The Cowboy had heard rumors about snow. Folks said that up north, come winter, small soft crystals of ice fell from the heavens, blanketing the earth with the cold stuff. Never having seen snow himself, the Cowboy imagined that the fine white sand around him might have been something like the snow. The white sand stretched in every direction as far as the eye could see, and much further than that. Unlike the cold snow, however, this sand was baked hot by a scorching yellow sun. The white sand reflected the light from the sun, rendered the cowboy's wide brimmed hat uselss. The reflected sunlight on the groud was almost as strong as the sunlight in the sky, and there was no keeping the intense light out of his eyes.
It was equally impossible to avoid the heat. The Cowboy was traveling through a desert, but it also may have been an oven. The Cowboy's plaid shirt wasn't the best garb for the heat, the absorbant material soaked up his sweat, making it impossible for the Cowboy to cool off. However, it was either that or be burnt black by the sun.
Perhaps the Cowboy should have taken his cues from the animals, or rather, the lack thereoff. What few sand snakes or desert rodents that were able to survive in the harsh desert stayed underground during the day, prefering to go about their business in the relative cool of the night. Did the Cowboy know of the foolishness of his endless traveling? He travelled by both day and night, only stopping for rest for the hour before sunrise.
The Cowboy had lost his horse sometime before in this mad quest. He had dutifully, though not unemotionally, neatly stripped the hide, and cut sections of toughened meat off of the horse. He had roasted it over a camp fire, burning away the last of the cow chips we had brought with him from whatever had come before this. He had trusted his sure-footed stud horse, but when the time came, his empty stomach dictated his need to survive.
Now, he barely noticed his constant hunger. Food was hard to come by in the desert. Meat was scarce and edible plants were nonexistant. We drank what water he could drain out of the sparse cacti. As a result, he had lost a lot of weight and had become pockmarked with what any mariner would have recognized as scurvy marks. In fact, he had become so emaciated that his own mother would not have been able to pick him out of a line up, if the rouge Cowboy had ever even had a mother.
If the Cowboy even noticed his wasted condition, it is hard to say. He was so determined to follow through with his nameless quest that all other matters were put to the back of his mind. He took care of himself enough to survive, at least on a short term basis, and constantly pressed on.

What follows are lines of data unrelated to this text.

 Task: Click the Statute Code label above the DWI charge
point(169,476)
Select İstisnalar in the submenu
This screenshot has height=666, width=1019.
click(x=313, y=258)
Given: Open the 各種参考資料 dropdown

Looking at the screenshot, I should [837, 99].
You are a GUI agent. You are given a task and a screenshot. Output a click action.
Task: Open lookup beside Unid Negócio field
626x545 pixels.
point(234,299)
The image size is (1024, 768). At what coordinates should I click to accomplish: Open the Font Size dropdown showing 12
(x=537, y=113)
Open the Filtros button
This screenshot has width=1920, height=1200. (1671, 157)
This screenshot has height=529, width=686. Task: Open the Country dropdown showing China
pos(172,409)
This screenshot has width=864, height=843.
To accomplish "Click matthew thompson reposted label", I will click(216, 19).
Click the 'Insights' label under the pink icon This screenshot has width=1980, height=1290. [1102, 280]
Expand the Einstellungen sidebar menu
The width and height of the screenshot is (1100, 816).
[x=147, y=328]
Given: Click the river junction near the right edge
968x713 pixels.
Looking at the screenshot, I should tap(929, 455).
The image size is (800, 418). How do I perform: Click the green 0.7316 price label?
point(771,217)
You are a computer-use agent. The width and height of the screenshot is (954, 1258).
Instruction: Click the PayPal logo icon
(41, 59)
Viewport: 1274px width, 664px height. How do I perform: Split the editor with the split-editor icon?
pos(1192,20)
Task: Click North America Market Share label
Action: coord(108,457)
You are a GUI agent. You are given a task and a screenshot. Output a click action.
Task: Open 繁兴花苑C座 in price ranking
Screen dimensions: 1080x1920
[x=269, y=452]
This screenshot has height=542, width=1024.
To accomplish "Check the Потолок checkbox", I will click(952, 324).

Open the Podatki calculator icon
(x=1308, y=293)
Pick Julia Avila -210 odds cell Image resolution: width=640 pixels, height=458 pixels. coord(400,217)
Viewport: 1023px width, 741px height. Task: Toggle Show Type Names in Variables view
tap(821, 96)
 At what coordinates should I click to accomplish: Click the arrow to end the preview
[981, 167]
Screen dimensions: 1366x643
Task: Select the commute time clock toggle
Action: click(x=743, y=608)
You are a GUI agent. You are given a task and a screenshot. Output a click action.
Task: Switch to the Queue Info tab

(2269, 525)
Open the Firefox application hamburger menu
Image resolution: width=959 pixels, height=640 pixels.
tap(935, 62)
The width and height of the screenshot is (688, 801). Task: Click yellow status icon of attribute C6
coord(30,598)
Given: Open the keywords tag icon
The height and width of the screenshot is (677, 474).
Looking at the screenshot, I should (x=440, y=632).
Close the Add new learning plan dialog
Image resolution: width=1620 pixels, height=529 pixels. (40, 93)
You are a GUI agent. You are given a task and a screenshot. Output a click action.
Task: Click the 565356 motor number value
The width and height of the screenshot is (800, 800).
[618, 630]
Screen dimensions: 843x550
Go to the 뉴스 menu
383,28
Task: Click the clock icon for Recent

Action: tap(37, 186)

However, at this stage in the journey, the Cowboy had lost almost all sense of direction and purpose. The Cowboy must have surely known what his quest was about when he had first taken it up, but now he only had some vague notion of what it had been. Surely it had been some noble quest, perhaps it even was a quest that would decide the fate of the world. In his own mind, the Cowboy was sure his mission was part of a battle to keep evil forces at bay, a knight of the legends of old. Whatever his true mission had been, it must have been important enough to keep the Cowboy going ever onward towards this quest. Even after the heat and hunger drove it from his mind.
Up ahead, far in the distance the Cowboy saw an oasis, in truth it was only a mirage of an oasis, but its all the same to our Cowboy. In delerium, truth and illusion are one in the same, and to one as thristy as the Cowboy, it is preferable to experiance the hope that illusion brings. He stumbles along the the harded sand, towards hope. He sees it clearly: the palm trees swaying gently in the wind, the cool, crystal clear waters protected by an underlayer of growth and playful animals enjoying the cool respite. He sees this all, not knowing that he is not seeing further than his own mind.
The Cowboy reaches the water. He kneels on the ground before it, praising the Gods, in all their glory for such a wonderful gift of nature. Slowly, he extends his arms out, steady as a rock, and cups a handful of the water. He feels a sliver of pain run down his arms as the wet infiltrates his cracked, dry hands. But he does not flinch in pain, nor does he move at all. He allows the first handful to fall from his fingers as a sacrifice to the desert sands that had brought him to this place. He reaches foward, mind and body, for the next cup and notices with some amusement at the fish playing beneath the surface. The water bends the light, causing the fish to look misshapen. He dips into the water and brings his head down towards his hands. Like a thristy dog, he laps up the water. He lets it run through past his lips and over his tounge, noting that he had never in all his years tasted something so angelic.
When the cowboy had drunk his fill, he curled up underneath the shade of a great palm tree. As he drifted off to his final sleep, he though passionately and thankfully for all the grace and good that had been provided for him. The cowboy's eyes closed and his breathe stilled and he lay, with the hot sun blazing at the sky's zenith. He appeared, in the golden sand, as a majestic, flayed king and the carrion eaters as his court.